Por mi parte, propongo ver aquí también una alusión a otro Saint-Simon: a Claude Henri de Rouvroy, conde de Saint-Simon (1760-1825), filósofo social francés, pariente del anterior, incansable diseñador de utopías. Supongo, por arriesgar más, que la obra de Saint-Simon analizada por Menard sería la más temprana: Lettres d'un habitant de Genève a ses contemporaines, aparecida originalmente en forma anónima en 1803. Mi argumento es de orden psicológico, ya que Borges vivió en su juventud en Ginebra. Pero hay más: como ocurre en otros pasajes del cuento, también en este ítem se revela la afición de Menard por todo lo relacionado con el orden: como todas las utopías, la de Saint-Simon elabora una sociedad supuestamente “ideal”, cuyos detalles no vienen aquí al caso: lo que cuenta es que el plan primigenio sufrió grandes variaciones a lo largo de la producción de Saint-Simon (utopías son, en este sentido, intercambiables, ya que todas se basan en algún exacerbado sentido del orden, que instauran a costa de la libertad, precisamente porque intentan eludir o atenuar su vértigo).

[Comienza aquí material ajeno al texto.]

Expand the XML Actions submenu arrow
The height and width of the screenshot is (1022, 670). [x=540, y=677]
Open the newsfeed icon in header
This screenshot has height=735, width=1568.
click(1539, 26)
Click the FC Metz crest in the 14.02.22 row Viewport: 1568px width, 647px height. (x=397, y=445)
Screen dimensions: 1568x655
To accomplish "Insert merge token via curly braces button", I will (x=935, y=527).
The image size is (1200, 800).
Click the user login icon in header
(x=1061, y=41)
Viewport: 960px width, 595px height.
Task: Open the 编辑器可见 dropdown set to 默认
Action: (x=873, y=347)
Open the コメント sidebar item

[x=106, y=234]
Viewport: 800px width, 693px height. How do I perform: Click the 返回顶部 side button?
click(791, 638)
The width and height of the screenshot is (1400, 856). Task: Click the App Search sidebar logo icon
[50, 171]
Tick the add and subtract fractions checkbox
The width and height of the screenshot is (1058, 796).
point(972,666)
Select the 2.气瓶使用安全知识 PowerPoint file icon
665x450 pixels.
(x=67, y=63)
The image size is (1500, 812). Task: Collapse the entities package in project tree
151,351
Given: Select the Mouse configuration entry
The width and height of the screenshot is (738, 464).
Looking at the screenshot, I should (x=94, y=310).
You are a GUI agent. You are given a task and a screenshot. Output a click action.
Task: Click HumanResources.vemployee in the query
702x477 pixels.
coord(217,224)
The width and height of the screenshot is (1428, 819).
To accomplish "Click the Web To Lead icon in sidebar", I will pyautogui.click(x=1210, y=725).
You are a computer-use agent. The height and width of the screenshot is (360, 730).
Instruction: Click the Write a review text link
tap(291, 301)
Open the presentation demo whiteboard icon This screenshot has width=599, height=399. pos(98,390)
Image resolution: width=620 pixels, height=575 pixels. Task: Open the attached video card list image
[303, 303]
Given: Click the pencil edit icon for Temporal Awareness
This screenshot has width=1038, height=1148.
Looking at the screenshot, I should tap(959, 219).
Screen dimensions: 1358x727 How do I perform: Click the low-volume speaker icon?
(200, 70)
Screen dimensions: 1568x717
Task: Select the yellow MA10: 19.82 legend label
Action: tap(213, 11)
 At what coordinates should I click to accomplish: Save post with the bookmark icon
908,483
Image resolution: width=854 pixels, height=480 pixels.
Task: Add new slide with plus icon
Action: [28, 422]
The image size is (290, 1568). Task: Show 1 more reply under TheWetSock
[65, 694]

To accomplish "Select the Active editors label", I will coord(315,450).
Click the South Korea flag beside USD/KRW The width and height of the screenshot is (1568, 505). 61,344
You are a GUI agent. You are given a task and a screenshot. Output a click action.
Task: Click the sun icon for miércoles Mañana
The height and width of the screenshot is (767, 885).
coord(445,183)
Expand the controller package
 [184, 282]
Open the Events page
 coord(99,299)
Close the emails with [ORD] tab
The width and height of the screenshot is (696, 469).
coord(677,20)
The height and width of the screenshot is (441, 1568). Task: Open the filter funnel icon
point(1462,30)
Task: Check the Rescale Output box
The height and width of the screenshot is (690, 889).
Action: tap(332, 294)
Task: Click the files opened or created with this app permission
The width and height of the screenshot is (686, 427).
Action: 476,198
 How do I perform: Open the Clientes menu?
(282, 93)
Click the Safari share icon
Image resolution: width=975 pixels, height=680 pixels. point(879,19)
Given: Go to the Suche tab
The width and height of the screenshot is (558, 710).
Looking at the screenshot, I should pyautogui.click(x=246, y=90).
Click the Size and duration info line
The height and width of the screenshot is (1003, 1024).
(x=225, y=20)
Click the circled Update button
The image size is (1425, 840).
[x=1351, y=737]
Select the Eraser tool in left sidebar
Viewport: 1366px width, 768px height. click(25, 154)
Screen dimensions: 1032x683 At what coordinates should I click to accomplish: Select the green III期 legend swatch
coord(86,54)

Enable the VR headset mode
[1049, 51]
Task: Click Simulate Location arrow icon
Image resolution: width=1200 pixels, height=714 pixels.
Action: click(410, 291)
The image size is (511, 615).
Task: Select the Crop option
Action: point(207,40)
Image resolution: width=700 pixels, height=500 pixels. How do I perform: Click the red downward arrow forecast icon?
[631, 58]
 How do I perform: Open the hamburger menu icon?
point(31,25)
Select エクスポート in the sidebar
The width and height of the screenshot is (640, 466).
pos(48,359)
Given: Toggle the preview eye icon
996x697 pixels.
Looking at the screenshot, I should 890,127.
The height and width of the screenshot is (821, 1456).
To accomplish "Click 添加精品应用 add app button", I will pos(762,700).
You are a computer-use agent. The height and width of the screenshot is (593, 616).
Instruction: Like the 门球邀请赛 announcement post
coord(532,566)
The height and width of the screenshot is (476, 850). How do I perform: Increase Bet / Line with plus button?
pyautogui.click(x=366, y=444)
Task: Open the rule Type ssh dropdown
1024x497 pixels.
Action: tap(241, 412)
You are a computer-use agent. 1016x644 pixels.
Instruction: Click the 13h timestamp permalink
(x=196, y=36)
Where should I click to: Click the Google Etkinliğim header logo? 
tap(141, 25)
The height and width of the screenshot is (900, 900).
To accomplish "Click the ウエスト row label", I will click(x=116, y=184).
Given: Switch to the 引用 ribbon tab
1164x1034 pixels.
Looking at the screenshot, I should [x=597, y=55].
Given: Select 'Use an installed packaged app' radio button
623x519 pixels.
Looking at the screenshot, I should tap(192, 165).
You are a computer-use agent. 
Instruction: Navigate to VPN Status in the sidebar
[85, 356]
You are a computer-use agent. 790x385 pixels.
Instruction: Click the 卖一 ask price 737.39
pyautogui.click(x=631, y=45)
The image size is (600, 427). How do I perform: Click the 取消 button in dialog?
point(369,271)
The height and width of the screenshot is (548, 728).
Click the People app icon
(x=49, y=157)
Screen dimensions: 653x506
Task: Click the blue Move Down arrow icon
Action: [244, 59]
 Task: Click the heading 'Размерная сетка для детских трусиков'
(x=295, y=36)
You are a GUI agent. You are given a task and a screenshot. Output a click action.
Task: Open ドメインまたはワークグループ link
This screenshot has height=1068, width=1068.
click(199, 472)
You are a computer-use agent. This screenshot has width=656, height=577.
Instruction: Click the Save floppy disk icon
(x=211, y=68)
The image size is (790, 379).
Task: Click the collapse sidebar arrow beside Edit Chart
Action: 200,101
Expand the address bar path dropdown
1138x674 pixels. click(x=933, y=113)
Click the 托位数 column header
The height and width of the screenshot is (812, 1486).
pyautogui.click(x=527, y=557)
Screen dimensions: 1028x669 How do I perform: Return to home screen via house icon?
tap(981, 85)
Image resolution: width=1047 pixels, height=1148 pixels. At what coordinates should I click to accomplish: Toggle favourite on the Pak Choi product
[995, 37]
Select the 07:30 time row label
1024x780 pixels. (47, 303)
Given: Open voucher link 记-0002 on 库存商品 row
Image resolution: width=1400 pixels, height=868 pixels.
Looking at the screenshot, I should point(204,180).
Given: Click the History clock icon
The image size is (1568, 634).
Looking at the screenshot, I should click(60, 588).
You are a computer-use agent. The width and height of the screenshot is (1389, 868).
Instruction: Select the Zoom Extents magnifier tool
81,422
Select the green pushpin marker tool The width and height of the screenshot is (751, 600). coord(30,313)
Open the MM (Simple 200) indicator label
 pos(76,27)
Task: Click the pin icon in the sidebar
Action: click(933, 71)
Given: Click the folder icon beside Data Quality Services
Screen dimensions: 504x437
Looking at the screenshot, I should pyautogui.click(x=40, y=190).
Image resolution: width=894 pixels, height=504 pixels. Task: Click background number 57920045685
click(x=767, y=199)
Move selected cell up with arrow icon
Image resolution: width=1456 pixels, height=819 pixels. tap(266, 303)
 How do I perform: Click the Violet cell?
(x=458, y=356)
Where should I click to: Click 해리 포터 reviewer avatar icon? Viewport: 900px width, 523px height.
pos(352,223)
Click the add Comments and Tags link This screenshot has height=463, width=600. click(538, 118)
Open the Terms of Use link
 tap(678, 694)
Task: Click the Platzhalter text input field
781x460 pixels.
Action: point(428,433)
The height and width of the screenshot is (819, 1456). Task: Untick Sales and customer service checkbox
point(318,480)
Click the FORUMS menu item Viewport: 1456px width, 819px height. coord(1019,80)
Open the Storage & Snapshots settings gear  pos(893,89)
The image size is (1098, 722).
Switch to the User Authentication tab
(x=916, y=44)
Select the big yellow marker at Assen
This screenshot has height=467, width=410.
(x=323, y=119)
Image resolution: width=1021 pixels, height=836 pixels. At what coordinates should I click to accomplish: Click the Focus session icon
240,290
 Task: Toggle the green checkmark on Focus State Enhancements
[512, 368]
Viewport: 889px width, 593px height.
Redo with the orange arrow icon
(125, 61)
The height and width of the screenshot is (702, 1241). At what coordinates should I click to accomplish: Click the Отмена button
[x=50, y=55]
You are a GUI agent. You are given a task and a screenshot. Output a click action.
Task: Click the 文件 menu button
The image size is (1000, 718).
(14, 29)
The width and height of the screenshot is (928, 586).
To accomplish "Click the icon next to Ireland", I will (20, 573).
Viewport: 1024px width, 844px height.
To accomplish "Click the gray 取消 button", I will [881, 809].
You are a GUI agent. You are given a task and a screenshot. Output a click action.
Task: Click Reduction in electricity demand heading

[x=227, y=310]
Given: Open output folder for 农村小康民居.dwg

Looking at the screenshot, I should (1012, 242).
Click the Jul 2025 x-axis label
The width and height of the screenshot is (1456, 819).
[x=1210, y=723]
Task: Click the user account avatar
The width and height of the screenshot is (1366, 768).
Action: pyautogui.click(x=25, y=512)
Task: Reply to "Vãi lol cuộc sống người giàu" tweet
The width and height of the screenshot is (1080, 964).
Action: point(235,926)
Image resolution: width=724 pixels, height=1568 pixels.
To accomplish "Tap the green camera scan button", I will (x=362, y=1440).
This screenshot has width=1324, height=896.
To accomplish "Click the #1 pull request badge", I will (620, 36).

Que Menard es en cierto sentido un alienado, puede notarse en que no se ocupa de las nociones morales o políticas que transporta la obra de este Saint-Simon, cuyos designios eran primordialmente de esa clase, sino apenas de las leyes de su prosa: Menard, cuando menos el de la “obra visible”, opera y se pierde en lo superficial, incapaz de manejar contenidos.

Por lo demás, ambos Saint-Simon tienen algo en común, más allá del nombre: mientras uno, amargado y desengañado por las malas experiencias hechas, elabora laberínticas y cáusticas memorias, el otro es un utopista empeñado en erigir un nuevo orden social que él mismo desbarata en las distintas versiones propuestas. Ambos son personajes en crisis, que buscan el orden sin alcanzarlo.

No es necesario elegir entre ambos candidatos: lo más probable es que Borges aludiera intencionalmente a ambos, y que consignara apenas el apellido (sin los nombres de pila) con la intención de abrir brechas a la curiosidad y a la duda. La “ambigüedad es una riqueza”, dirá el relator (OC 1974, 449), expresando en este caso la opinión de Borges.

Hay muchas más en el cuento:

Un ejemplo: se habla de la Imitación de Cristo, sin mencionar al autor. Borges elude así una eventual polémica, ya que, si bien hoy se considera casi unánimemente que ese libro fue obra de Tomás à Kempis, a comienzos del siglo pasado esa hipótesis era sólo una entre varias.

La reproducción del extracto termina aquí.